New found desire for sustainable living

We have all experienced the unexpected strain that living in isolation can have on, not only our mental wellbeing, but its impact on our physical health. If working from home is going to be adopted as a long-term strategy, then house building as we know it needs to evolve. There has been no shortage of images of the public using ironing boards as desks, creating make-shift offices in dining rooms and bedrooms, all the while trying to imitate everyday life pre-Covid-19.

SMART building, energy efficiency and greener living, are all initiatives that for many were once considered a luxury with added health benefits. However, homes across the globe are now ground-zero for every aspect of daily life and for that to be a long-term sustainable option, changes need to be made. Even as offices start to reopen and retail spaces go back to work, the way they were built is clashing with a new way of life.

Offices are going to get smarter

Whether we are ready for it or not, office automation is here to stay. From automated remote access, virtual reality assisted meetings, and workspaces that clean themselves, the technology is already available. Given new demands for less contact and more efficient ways of navigating the office, what automated tech could we see in the near future;

  • Remote access capabilities (beyond just logging into your emails and making changes to files)
  • Facial recognition technology (facial scans upon entry will remove the need for ID cards and limit contact)
  • Evolving workstations (a no-one-size fits all approach to how desks are laid out and positioned)
  • Tracking badges (giving management the ability to see where staff are congregating and breaking social distancing rules)

Home automation is increasing in its demand

For many tech companies, home automation has always been on the agenda, the only difference is, the demand has now sped up the process. Automating the ability to control items around the home, window shades, lights on or off, and advanced surveillance cameras are already on the market. Some inexpensive and available to the general public, other options are still being held exclusive for those who can afford it.

At Chandler Harris, we have been discussing how house building could change in the near future. There has been a huge emphasise on mental health and wellbeing now that many are spending 90% of their day indoors. Will the construction industry look to imitate more freedom? Will we see more glass used to let natural light in, desks built into a wall so it is easily accessible, energy efficient lighting to avoid the strain on our eyes? This could be the link between technology providers and construction companies we have been waiting for.

Changing our cities

Smart cities have increased in popularity for the past few years and there is a constant battle between rapid urbanisation, while trying to maintain an eco-friendly, green approach. Many countries across the globe are packed with ageing infrastructures, air pollution, increased traffic demands and a thirst for technological support. Up until the end of 2019, Asian countries were taking the lead in implementing a Smart city strategy for future development.

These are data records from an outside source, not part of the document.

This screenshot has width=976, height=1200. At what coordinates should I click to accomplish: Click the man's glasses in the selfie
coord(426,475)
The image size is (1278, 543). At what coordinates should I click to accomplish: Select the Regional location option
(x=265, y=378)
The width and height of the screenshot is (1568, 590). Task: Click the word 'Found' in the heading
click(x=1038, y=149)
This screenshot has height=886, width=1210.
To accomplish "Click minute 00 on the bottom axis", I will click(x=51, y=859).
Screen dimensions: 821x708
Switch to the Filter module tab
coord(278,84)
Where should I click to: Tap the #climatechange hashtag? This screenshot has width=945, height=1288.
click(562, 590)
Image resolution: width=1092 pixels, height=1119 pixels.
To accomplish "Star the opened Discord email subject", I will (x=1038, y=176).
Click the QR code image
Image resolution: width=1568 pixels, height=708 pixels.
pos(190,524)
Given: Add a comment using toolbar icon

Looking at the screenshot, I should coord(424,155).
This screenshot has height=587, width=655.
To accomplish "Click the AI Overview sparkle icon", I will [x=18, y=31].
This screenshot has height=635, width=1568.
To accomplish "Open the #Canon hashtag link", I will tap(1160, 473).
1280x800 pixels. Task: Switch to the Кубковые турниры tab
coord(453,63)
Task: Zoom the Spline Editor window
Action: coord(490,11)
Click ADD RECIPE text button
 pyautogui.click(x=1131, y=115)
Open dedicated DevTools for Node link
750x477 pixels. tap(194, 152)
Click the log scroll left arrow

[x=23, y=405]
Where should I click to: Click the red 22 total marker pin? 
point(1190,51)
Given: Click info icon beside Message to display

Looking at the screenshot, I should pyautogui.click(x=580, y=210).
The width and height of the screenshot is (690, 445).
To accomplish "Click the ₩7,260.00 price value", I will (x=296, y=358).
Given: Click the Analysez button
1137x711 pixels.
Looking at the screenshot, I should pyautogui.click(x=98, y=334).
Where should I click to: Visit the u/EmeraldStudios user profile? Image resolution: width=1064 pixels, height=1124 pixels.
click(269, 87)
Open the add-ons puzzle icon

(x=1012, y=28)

The aim of a smart city is to leverage data and tech to address the challenges in improving life for its residents, all the while streamlining functionality of its buildings and transport systems. London for example is a jumble of historic buildings, overused run-down office blocks and new glass skyscrapers that are trying to find room to grow. Covid-19 has now thrown another challenge into the mix, as the need for space is now paramount and the desire for green areas is urgent.

What would a smart city involve?

  • An increase in an automated tech approach will mean cyber security defences built into infrastructures and homes
  • Car-free zones and alternative means of transport in cities will be provided (scooters for examples)
  • Run-down buildings replaced with green, open spaces

There is a lot of research and speculation around what should and shouldn’t be implemented. The construction industry is facing a very real shift in the way it needs to operate and tech companies are seeing this a prime opportunity to build a long-term relationship. Whether it is changes that are made to homes, offices or entire cities, we are extremely interested in what the next few years will hold. Our question; how will this change the expectations of candidates entering or progressing in the sector?